COVID-19 story recipe: Analyzing disparate impact based on race, poverty, and vulnerability in your area

Where to find the data, how to explore it, and questions to ask to reproduce the story for your community

Hannah Recht found that in Mississippi and many other areas of the country, there was an outsized COVID-19 burden among black residents. Learn how to do this analysis yourself below.

Health disparities in the U.S. are well documented. Stroke, diabetes, maternal mortality—nearly all hit minorities the hardest, even when accounting for income. Structural racism and the social determinants of health affect every facet of health care, from medical care to insurance access to hospital-bed availability to being able to wash your hands for 20 seconds.

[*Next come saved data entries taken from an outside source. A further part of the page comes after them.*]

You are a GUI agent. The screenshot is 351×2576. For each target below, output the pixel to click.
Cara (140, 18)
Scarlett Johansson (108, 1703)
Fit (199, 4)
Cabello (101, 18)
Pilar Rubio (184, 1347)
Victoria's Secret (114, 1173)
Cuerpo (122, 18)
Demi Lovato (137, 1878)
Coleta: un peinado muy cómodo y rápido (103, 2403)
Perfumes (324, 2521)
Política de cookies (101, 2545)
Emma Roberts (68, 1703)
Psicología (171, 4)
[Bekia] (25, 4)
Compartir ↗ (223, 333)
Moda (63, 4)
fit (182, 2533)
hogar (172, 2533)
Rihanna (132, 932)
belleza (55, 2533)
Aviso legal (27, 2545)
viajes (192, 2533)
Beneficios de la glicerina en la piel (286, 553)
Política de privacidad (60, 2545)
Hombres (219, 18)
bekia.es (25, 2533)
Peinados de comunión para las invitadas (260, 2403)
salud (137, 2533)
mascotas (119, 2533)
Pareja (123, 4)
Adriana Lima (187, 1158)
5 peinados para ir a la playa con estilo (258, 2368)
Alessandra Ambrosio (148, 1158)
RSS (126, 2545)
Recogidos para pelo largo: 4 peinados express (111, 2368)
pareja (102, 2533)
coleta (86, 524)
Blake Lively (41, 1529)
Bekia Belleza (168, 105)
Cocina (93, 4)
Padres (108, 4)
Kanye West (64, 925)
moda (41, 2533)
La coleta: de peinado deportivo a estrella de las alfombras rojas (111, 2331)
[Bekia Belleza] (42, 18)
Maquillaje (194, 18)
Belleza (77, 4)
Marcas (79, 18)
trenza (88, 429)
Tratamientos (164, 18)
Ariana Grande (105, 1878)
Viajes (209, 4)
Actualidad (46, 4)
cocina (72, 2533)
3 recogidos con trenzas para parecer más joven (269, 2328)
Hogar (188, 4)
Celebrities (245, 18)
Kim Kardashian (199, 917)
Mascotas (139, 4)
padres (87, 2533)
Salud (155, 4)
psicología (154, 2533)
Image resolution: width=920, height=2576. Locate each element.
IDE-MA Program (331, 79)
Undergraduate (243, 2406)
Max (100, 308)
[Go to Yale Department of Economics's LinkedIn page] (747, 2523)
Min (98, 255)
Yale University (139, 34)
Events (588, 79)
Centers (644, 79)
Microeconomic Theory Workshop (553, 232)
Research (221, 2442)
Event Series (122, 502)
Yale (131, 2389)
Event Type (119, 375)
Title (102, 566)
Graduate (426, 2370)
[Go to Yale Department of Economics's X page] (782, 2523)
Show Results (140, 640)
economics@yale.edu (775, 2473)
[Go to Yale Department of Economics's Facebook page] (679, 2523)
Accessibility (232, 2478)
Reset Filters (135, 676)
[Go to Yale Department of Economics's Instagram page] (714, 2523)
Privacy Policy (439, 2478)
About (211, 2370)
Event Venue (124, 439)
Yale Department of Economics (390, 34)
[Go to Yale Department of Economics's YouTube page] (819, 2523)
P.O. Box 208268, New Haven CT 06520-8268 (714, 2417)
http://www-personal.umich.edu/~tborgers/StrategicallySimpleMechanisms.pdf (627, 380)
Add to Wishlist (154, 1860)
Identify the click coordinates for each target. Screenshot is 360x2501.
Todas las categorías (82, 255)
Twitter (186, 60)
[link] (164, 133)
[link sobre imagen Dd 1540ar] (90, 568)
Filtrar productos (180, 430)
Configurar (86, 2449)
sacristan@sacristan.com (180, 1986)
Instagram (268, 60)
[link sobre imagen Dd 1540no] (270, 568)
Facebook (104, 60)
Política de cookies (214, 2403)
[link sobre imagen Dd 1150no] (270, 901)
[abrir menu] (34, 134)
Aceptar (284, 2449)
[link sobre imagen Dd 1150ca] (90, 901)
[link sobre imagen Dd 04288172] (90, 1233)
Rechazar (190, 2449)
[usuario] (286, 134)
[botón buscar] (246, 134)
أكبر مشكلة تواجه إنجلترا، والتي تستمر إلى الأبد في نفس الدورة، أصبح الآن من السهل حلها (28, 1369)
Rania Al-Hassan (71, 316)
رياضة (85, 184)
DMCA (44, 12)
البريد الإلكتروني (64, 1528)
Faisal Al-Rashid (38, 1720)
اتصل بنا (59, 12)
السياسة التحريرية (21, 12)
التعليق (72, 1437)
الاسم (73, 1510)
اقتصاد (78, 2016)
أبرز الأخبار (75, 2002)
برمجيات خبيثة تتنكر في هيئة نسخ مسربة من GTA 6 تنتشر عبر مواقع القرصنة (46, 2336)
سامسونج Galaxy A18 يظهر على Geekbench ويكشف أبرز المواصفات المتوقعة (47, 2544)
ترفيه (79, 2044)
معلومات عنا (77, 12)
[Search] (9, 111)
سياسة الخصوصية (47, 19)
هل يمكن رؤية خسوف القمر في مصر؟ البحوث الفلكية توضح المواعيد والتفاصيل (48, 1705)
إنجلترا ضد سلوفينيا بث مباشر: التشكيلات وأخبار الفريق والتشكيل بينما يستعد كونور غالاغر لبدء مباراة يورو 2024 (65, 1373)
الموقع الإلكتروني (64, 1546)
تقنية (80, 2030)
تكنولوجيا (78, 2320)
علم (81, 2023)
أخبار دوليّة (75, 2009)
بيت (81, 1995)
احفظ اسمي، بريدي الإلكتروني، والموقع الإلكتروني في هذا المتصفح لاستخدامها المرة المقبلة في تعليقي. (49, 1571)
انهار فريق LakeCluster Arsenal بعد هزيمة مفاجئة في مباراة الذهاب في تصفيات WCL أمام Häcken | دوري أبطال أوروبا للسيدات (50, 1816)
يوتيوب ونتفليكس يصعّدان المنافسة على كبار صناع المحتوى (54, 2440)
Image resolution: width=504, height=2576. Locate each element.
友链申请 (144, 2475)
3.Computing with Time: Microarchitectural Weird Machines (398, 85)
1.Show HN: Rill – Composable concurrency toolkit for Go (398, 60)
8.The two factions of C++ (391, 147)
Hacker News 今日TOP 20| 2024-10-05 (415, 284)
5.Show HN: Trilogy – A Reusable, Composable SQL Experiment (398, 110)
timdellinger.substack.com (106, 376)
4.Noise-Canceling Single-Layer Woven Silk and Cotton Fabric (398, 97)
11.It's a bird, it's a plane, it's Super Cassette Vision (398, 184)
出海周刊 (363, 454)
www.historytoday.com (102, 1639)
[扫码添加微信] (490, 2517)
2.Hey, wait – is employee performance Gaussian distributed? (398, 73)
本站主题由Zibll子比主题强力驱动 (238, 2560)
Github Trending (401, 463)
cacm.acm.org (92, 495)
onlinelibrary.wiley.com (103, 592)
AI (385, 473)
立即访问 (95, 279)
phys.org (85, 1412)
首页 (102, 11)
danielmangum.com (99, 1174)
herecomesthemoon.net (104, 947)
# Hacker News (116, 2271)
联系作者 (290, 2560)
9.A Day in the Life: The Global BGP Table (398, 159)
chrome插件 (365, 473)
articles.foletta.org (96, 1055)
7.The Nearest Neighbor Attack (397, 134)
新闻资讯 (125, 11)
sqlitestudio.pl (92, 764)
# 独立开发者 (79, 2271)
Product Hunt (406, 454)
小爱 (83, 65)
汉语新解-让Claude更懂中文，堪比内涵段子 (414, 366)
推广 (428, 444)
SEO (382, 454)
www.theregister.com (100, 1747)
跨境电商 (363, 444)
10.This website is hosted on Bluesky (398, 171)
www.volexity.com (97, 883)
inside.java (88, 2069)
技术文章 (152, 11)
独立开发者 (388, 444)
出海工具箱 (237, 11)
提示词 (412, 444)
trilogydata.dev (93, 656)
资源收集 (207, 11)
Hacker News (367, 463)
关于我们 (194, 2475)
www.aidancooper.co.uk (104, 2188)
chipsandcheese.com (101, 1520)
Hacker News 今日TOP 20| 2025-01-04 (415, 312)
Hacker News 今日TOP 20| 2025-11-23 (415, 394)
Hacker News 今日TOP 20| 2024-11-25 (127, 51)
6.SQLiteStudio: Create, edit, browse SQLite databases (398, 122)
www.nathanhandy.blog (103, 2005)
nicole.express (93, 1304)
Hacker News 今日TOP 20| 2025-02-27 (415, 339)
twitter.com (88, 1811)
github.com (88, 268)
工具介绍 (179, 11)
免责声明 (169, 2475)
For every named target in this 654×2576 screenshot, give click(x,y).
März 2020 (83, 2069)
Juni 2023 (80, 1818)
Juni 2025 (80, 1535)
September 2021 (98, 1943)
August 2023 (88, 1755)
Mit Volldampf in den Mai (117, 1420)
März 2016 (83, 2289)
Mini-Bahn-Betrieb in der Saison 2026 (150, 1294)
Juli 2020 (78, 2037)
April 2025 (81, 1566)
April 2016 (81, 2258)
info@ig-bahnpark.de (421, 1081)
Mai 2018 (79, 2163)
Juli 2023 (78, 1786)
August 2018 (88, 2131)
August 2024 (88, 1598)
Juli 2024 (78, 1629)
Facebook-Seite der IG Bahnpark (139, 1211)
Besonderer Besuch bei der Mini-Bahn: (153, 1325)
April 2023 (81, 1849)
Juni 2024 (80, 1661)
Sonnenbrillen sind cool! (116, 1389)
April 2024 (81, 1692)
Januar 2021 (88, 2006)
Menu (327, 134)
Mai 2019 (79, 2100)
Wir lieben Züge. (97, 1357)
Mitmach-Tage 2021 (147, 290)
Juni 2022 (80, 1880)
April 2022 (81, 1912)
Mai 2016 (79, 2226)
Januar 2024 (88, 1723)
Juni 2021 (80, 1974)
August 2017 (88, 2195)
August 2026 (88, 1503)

Telling that story is a crucial part of explaining why COVID-19 case rates and deaths are disproportionately affecting minority communities in the U.S.

As new COVID-19 hot spots popped up across the country and states began to release data by race and ethnicity, my team at Kaiser Health News saw the need to report on why the illness was striking Black, Hispanic, and Native American communities so intensely. To identify regions for reporting, I pulled together a large national database using multiple data sources to identify vulnerable communities that had a growing number of COVID-19 cases per capita.

The story we found

Our compiled data revealed that many communities outside the national spotlight are grappling with serious outbreaks and have a range of barriers to stopping COVID-19’s spread. As Dr. Thomas Frieden, a former CDC director, said in our story, “most epidemics are guided missiles attacking those who are poor, disenfranchised and have underlying health problems.”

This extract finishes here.